# Task requirements:
Copy out the lines of the records below, and only those lines, from the one with "Screen dimensions: 676x982" through the one with "Click the fourth green SIT-bot mascot", exactly as they appear.

# Material supplied:
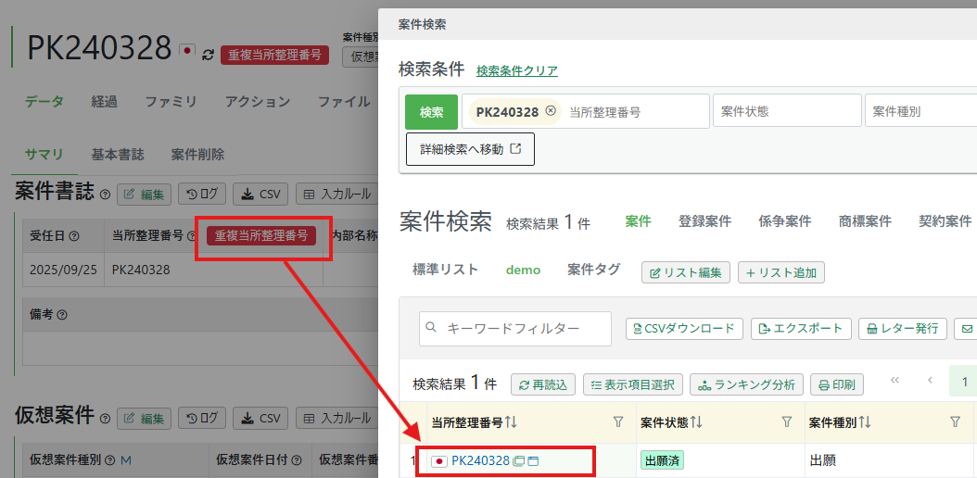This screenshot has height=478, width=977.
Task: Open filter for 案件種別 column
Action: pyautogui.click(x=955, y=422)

--

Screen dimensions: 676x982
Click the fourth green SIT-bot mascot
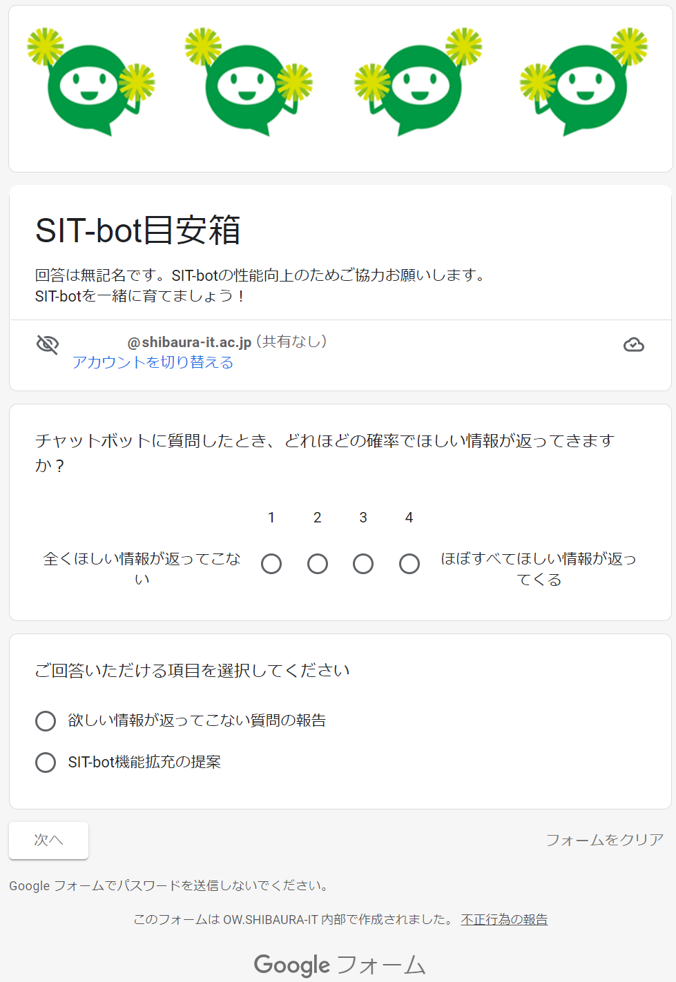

# Exercise response:
Screen dimensions: 676x982
Click the fourth green SIT-bot mascot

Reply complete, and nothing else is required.